Sheppard Air Force Base Employees and Contractors Indicted in Conspiracy to Unlawfully Disclose and Obtain Sensitive Government Contract Information in Violation of the Procurement Integrity Act
FORT WORTH, Texas — A federal grand jury in Fort Worth returned an 11-count indictment late yesterday charging two government employees at Sheppard Air Force Base (SAFB) in Wichita Falls, Texas, and two government contractors each with one count of conspiracy to defraud the United States and conspiracy to unlawfully disclose and obtain sensitive government contract information, and at least one substantive count of the same, in violation of the Procurement Integrity Act, announced U.S. Attorney Sarah R. Saldaña of the Northern District of Texas.
“I commend the joint investigative efforts of the Defense Criminal Investigative Service and the Air Force Office of Special Investigations, whose cooperation and collaborative efforts directly contributed to the charges brought in this indictment,” said U.S. Attorney Saldaña. “My office will continue to work closely with these agencies to ensure those who violate the Procurement Integrity Act are brought to justice.”
“This type of alleged criminal activity undermines the confidence of the American public who demand a military procurement system that spends their tax dollars wisely and responsibly. These charges highlight the federal government's continuing resolve to investigate and prosecute suspected fraud and corruption in military contracting,” said Special Agent in Charge Janice M. Flores of the Defense Criminal Investigative Service.
“AFOSI takes each fraud inquiry or complaint very seriously. All of the agents assigned to this case took an aggressive, steady approach, knowing up front that this investigation would take a long time and that it would require coordination at many levels,” said Brig. Gen. Kevin J. Jacobsen, Air Force Office of Special Investigations commander. “The results of today’s indictment speak loudly for all the hard work done by them during this investigation.”
John Torrance Gilmore, III, 53, of Wichita Falls; Larry Thomas Ballard, 60, also of Wichita Falls; James Carmon Freeman, 50, of Vernon, Texas; and Miguel Angel Hughes, 63, of Fort Worth, Texas; are each charged with one count of conspiracy to defraud the U.S. and conspiracy to unlawfully disclose and obtain sensitive source selection information. In addition, Gilmore is charged with one count, and Ballard is charged with four counts, of unlawful disclosure of sensitive source selection information. Freeman is also charged with three counts, and Hughes with two counts, of obtaining sensitive source selection information. Gilmore, Ballard and Freeman are scheduled to make their initial appearance in federal court in Wichita Falls tomorrow at 10:00 a.m. Hughes is scheduled to appear tomorrow at 2:00 p.m. in federal court in Dallas.
Gilmore served as the Lead Civil Engineer in the Civil Engineering Squadron’s engineering department, supervising several engineers, including co-defendant Ballard. The Civil Engineering Squadron’s mission was to maintain SAFB facilities and provide civil engineering support to the base.
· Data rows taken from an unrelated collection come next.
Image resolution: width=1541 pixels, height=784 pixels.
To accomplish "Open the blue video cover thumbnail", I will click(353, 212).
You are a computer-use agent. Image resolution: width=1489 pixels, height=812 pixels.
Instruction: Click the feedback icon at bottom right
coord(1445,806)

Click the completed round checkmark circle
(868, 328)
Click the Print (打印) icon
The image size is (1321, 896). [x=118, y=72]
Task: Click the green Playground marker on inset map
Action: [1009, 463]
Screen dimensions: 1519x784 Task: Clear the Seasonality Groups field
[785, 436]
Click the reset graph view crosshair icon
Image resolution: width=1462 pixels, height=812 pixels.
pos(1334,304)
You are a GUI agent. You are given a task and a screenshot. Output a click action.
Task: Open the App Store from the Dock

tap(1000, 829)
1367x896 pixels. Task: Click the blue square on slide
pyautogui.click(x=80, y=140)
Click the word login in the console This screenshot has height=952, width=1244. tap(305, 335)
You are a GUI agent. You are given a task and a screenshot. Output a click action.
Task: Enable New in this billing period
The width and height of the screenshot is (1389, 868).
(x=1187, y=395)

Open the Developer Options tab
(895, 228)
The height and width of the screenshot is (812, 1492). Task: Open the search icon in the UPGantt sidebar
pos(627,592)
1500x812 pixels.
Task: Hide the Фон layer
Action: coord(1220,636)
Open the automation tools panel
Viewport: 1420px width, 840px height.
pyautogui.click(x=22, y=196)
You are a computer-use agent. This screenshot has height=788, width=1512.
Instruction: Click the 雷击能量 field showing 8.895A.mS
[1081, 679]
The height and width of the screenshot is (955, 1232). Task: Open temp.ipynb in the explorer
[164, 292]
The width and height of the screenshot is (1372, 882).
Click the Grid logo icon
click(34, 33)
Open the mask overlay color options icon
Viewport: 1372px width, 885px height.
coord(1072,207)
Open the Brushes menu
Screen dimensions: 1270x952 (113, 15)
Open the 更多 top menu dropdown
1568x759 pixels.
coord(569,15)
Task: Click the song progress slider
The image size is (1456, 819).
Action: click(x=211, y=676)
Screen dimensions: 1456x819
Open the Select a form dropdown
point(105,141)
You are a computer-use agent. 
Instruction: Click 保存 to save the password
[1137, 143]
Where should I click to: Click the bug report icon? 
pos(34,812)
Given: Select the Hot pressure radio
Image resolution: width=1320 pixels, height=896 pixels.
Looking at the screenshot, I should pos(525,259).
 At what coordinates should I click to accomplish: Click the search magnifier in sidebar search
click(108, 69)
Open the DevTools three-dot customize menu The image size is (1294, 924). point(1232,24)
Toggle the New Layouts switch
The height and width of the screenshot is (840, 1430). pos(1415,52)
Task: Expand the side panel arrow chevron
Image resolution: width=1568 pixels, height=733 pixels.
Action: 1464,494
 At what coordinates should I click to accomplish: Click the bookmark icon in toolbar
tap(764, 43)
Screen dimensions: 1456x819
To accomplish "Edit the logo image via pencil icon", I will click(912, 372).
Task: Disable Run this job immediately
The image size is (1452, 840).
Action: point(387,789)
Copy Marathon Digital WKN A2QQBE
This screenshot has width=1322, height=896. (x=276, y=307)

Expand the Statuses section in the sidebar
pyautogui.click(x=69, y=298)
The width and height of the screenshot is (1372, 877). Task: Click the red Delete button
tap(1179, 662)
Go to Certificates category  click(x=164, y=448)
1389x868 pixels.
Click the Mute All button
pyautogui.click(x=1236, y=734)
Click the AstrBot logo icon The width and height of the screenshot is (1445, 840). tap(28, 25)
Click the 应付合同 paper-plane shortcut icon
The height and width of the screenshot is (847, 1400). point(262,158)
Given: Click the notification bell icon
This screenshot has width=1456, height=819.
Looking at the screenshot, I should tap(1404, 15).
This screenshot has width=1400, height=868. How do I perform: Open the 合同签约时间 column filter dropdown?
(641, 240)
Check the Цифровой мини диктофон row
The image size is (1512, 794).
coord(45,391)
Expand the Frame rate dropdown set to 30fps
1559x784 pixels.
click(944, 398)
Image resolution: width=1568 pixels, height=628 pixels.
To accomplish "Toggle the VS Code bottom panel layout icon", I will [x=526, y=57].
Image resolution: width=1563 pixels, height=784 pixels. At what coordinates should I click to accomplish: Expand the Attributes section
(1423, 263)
Defendant Hughes owned Hughes and Guzman Construction Services, LLC, (Hughes Building Services) a roofing contractor and subcontractor, with offices in Fort Worth, Dallas and Balch Springs, Texas. Defendant Freeman owned Freeman Construction, a road-building and paving contractor, with offices in Wichita Falls and Vernon, Texas.
The indictment alleges that the four defendants conspired together to impair and obstruct the government’s ability to have a competitive and unbiased selection of contractors — depriving the government of its right to exclusive use and control over sensitive source selection information, to include contractor bid information, government pricing and cost estimates and contractor proposal information. The indictment also alleges that the defendants conspired together to knowingly disclose and obtain sensitive source selection information related to several contracts’ specifications, including those for roof and pothole repairs and the liquid oxygen maintenance facility.
According to the indictment, the purpose of the conspiracy was for government employees Gilmore and Ballard to unlawfully give sensitive source selection information to their friends, Freeman and Hughes, to provide Freeman and Hughes with a competitive advantage or financial benefit in connection with multiple government contracts. Freeman and/or Hughes, in turn, paid thousands of dollars in cash bribes, provided travel expenses and other gifts to Gilmore and Ballard.
An indictment is an accusation by a federal grand jury, and a defendant is entitled to the presumption of innocence unless proven guilty. However, if convicted, each count of the indictment carries a maximum statutory sentence of five years in prison and a $250,000 fine. Restitution could also be ordered.
Assistant U.S. Attorney David Jarvis is in charge of the prosecution.